「咳が長引く」という症状は、呼吸器専門外来を受診される患者さんの中で最も多い訴えの一つです。
ひどい咳が続くと、不眠や食欲不振、体のだるさなど様々な体の不調につながることも多く、「しゃべることさえ気を遣う」ため困っているという方も多く来院されます。
出始めてから数日単位の咳のほとんどはウイルスなどの感染症(いわゆる風邪)によるもので、対症療法で改善していきますが風邪といえども週単位で咳が続くこともしばしばあります。
また週単位で続く場合には単なる風邪とは異なる他の病気も考える必要が出てくるため、咳の原因を見分けていく必要が出てきます。

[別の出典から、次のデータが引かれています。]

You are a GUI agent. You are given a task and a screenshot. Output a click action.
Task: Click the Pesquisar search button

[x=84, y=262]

実際に咳の訴えで呼吸器外来を受診される患者さんも1~2週以上咳が続いているという方がほとんどです。
長引く咳の原因として多いものでは、感染症の名残によるもの、アレルギーに関連するものなどがありますが、胃食道逆流や副鼻腔疾患など消化器から耳鼻科領域に至るまで多彩な病気が咳の原因になります。

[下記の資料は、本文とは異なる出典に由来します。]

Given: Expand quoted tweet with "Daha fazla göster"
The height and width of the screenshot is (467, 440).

咳の診療をする際にまず最も重要になるのは問診で、緊急を要する病気の可能性はないか、咳の持続期間はどのくらいか、咳はピークを越しているか、咳が出始めた時に咳に付随する症状(発熱や鼻水・のどの痛みなど)はあったか、咳が出やすくなるような常用薬はないか、などその他様々な内容をうかがい咳の原因を推定していきます。
長引く咳の原因として疑われる主な疾患
問診の中でも特に重要なものの1つが咳の性質で、痰を伴う咳かどうかによってある程度原因を絞り込むことができます。痰を伴う咳の原因には活動性の感染症の他、肺がんや肺結核など深刻な病気も含まれる一方で、空咳の場合には、アレルギー関連のものや胃液の逆流によるものなどを考えていくことになります。
どんな検査をするの?
まずはじめに、急いで診断が必要な深刻な病気(急性肺炎・癌・結核など)がないかをX線検査や喀痰検査などで調べていきます。
そして、症状・問診の内容に応じて感染症・アレルギー系の血液検査や、呼吸機能検査などさらに詳しい検査を行っていきます。
「咳嗽に関するガイドライン(日本呼吸器学会編)」では咳の発症からの持続期間を0~3週間、3週間~8週間、8週間以上に分類し、長く続く咳ほど呼吸器科的な治療介入が必要なものが多く、専門機関での診断・治療が望ましいと考えられます。